About characterizing regulatory populations to develop cell therapy approaches in transplantation

“The CESTI IHU has made it possible to strengthen the transferability between basic research in animal experimental models and the study of patients in clinical practice, but also the reverse,” says Elise Chiffoleau, an INSERM researcher and coordinator of the “Tolerance in the Models of small animals” program.
Nowadays, organ transplantation in humans enables the treatment of many diseases that are related to vital function deficits (heart, kidney, marrow …). However, long-term rejection risks remain difficult to control. Indeed, the graft, which does not belong to the “self”, is recognized as a foreign element by the immune system of the recipient, which will then work to destroy it.
One of the objectives of the CESTI IHU is to obtain a specific tolerance in the donor by ideally avoiding immunosuppressive treatments, which cause harmful side effects, or at least by limiting their doses. A better understanding of the immunological mechanisms involved in transplant tolerance is therefore a primary goal in transplantation.
Dr. Chiffoleau’s team is interested in the regulatory mechanisms that are involved in allograft tolerance in experimental animal models. In collaboration with Dr. Sophie Brouard, she corroborates her results with those observed in patients who are spontaneously tolerant to their graft. As part of the CESTI program, these two researchers were able to characterize a subpopulation of leukocytes that are called regulatory B lymphocytes, of which they showed accumulation in “transplant tolerant” patients, and, as proof of concept, their ability to induce tolerance in cell therapy in experimental animal models.
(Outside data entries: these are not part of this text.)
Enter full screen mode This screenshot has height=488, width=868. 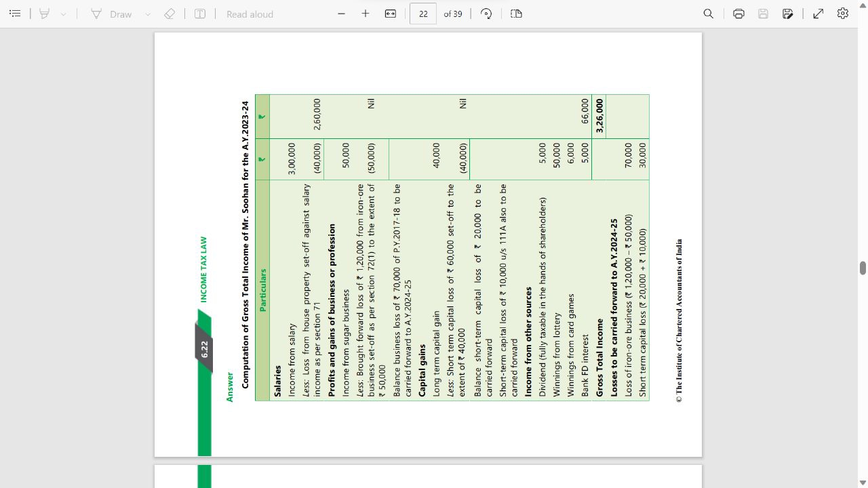[x=818, y=14]
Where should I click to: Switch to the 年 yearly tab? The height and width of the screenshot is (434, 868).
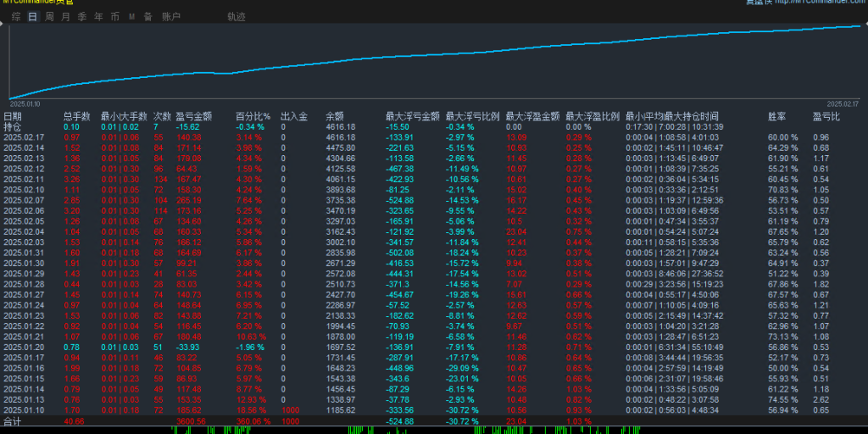point(98,16)
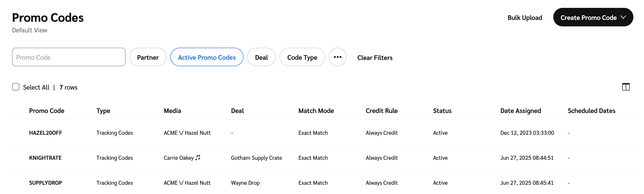Click the Clear Filters link
The width and height of the screenshot is (644, 194).
(x=375, y=58)
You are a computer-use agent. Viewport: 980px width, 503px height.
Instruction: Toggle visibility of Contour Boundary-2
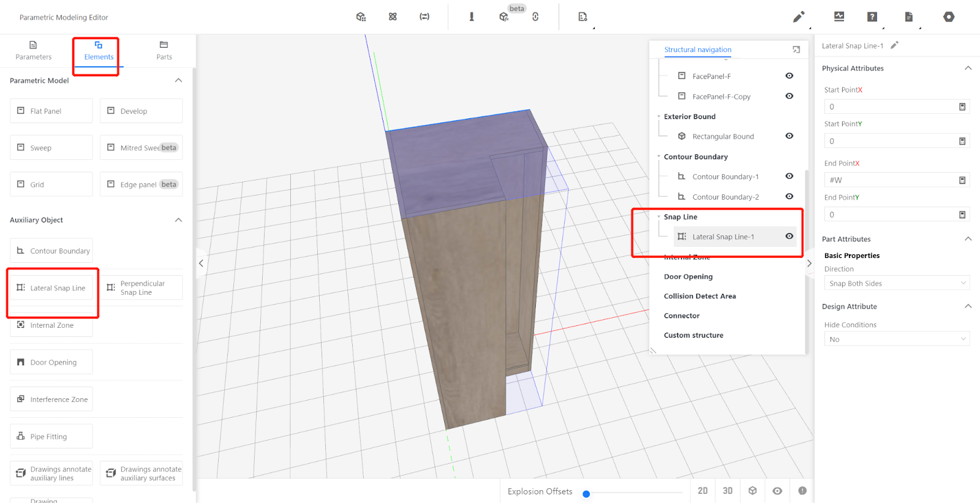[x=790, y=197]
Thus, this research “from the bench to the clinic” but also inversely “from the clinic to the bench” has allowed the highlighting of key actors of the tolerance processes in transplantation, in order to consider, in the longer term, a clinical application by cell therapy .
These works were also the subject of two publications in two international peer-reviewed journals:

  • Chesneau, M., L. Michel, et al. (2015). “Tolerant Kidney Transplant Patients Produce B Cells with Regulatory Properties.” J Am Soc Nephrol 26(10): 2588-2598.
  • Durand, J., V. Huchet, et al. (2015). “Regulatory B Cells with a Partial Defect in CD40 Signaling and Overexpressing Granzyme B Transfer Allograft Tolerance in Rodents.” J Immunol.